(Level: Beginner)

“Constantly talking isn’t necessarily communicating.” – Charlie Kaufman

So far, we have covered the basics of regular expressions and tokenization. It must be evident by now how simple, yet fundamental these concepts are. Today’s lesson covers another important concept that is almost absolutely essential to any NLP task; stopwords filtering. You will understand what stopwords are, why we need to filter them and how to remove them.

What is it?

Let us talk a bit about how a search engine might handle user queries. Here is a fun little scenario. A group of three friends want to gift something for their fourth friend, who is out on business, currently. They decide to gift the current bestseller in their city Utopia, but there is a small problem; they do not know which book it is! So they all decide to search independently. Here is what their queries look like:

Friend 1: bestseller in utopia now
Friend 2: which book is today's bestseller in utopia?
Friend 3: need utopia's bestseller and need it now

Now, interesting, isn’t it? A simple query such as this one can be phrased in so many different ways. Will this confuse the search engine? Sure. What does the search engine really need, to return the appropriate result? Upon close inspection, you will observe that the common and most informative words are:

bestseller utopia

Effectively, all that a search engine needs, to return the required result are these words. Yet, different people formulate different queries, even though they may be searching for the same thing.
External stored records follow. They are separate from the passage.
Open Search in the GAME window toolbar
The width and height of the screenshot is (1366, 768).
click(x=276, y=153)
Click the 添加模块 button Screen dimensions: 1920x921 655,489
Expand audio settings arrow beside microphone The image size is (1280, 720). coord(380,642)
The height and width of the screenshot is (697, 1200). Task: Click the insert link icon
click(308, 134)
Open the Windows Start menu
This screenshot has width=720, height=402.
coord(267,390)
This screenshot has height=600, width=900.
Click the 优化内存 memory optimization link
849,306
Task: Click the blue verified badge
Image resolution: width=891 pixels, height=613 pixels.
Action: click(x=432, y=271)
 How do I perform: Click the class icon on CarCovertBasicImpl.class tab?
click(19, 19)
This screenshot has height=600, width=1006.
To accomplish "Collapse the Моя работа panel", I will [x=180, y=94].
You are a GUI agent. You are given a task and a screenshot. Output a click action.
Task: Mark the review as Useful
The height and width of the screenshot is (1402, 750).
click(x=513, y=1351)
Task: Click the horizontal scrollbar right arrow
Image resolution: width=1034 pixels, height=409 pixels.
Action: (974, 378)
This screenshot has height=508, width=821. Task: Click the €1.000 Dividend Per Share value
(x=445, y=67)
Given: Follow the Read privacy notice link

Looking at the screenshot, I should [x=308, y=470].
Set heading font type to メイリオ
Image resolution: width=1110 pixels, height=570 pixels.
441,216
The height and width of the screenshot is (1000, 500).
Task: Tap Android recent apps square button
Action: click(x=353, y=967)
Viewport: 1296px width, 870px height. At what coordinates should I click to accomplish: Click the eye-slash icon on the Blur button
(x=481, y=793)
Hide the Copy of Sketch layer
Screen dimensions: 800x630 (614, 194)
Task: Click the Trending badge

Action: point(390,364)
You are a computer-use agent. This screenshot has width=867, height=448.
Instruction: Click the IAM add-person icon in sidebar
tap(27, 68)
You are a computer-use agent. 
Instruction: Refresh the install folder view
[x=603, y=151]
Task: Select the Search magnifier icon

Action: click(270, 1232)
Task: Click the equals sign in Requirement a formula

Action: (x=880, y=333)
In conclusion, all that matters to a search engine are these few keywords, which convey maximum meaning and indicate context. The remaining words, that convey no important information to the search engine and do not in any way contribute positively to better results, are called stopwords. The formal definition, however, is that stopwords are what linguists call function words. These function words have little meaning, or are ambiguous. Most search engines are built to ignore stopwords, based on a stoplist, which is nothing but a collection of stopwords.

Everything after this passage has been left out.